The cloud firm said that the list is, however, is constantly being reevaluated and reprioritised, presumably to suit economic benefits for AWS itself.

“Where we locate our regions is based on a combination of factors. We consider locations in terms of how much geographic area we can cover and have the right kind of low latency,” AWS tells TechWeekEurope.

Canada is similar to countries like Germany, for example, with laws that require certain sensitive information to be kept inside the country. AWS does acknowledge this, and tackled the problem in Germany by setting up a region in the country.

aws“We also look at countries with data sovereignty requirements, where for whatever reason, customers are not willing to consume services when the infrastructure is not operated from within their country,” an AWS spokesperson explains. “I would say that the number of those countries today is relatively small.”

But AWS is not alone in shunning Canada. A majority of the big cloud service firms have a data centre absence there.

“Of the big four cloud providers neither AWS nor Microsoft nor Google have a major data centre presence – only IBM does,” Synergy Research Group’s chief analyst John Dinsdale explains to TechWeekEurope.

Microsoft does have plans in the pipeline for regions in Canada, but Dinsdale said that even he hasn’t heard any news from AWS or Google.

“Looking beyond the big four and out across Apple, Facebook, Rackspace, etc., Canada still looks a bit barren,” says Dinsdale.

“If potential or actual Canadian cloud users are screaming out for a local presence, it would seem to be falling on mostly deaf ears. Generally speaking, Western Europe is featuring heavily in data centre planning and selectively APAC (Asia Pacific) remains a focus. Plus, there is continuous expansions of major data centres in the US.”

Aside from economic motivations for AWS, it is still surprising to see such a lack of data centre builds from the big players in the country.

Canada has an abundance of clean power, with the country generating huge amounts of its electricity from hydroelectric and wind power. As of June last year, Canada produced four percent of its total electricity demand from wind power. By 2025, this is set to hit 20 percent. The country is also the world’s second largest producer of hyrdroelectricity, after China.

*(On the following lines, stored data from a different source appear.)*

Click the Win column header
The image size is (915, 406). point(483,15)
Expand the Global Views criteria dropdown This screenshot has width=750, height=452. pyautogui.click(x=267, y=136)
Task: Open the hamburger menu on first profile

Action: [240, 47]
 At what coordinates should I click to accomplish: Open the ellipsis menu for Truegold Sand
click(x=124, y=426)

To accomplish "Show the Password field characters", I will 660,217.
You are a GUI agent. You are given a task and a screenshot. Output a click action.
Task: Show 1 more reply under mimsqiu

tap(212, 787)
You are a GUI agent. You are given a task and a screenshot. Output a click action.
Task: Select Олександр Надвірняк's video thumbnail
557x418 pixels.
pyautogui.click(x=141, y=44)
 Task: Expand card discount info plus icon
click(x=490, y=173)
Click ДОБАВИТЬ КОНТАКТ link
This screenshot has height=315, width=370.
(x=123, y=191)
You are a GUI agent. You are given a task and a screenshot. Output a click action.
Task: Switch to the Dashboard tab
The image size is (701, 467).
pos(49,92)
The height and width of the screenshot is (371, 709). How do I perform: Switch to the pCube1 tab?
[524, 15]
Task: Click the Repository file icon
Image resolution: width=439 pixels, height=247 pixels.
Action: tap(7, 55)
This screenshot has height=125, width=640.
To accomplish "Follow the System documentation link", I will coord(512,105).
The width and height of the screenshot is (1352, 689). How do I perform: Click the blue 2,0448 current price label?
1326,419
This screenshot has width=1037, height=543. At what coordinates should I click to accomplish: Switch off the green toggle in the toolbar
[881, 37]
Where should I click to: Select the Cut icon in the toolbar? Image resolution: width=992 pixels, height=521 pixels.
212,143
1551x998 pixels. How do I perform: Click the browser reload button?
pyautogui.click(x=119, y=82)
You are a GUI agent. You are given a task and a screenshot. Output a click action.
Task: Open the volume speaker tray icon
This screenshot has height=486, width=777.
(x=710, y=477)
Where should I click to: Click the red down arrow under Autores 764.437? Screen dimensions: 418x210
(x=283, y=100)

AWSIt’s also worth bringing up the temperature. Data centres have to stay cool, and those in colder climates tend to spend less on cooling technology, as the environment goes a long way in helping the servers stay chilly without having to use traditional, electricity-hungry air conditioning. Take Facebook’s Swedish data centre, for instance, which uses year-round free air cooling thanks to the nippy climate.

But still, AWS is as tight-lipped as ever on the issue. With major expansions due this year in Europe and Asia, it might not be until 2017 when there’s news of a Canadian region, if there’s going to be news at all. That said, with Microsoft setting up shop in the country with Azure cloud, which itself is in a very healthy second place behind AWS, it doesn’t take a massive stretch of the imagination to see Amazon keep up the competition.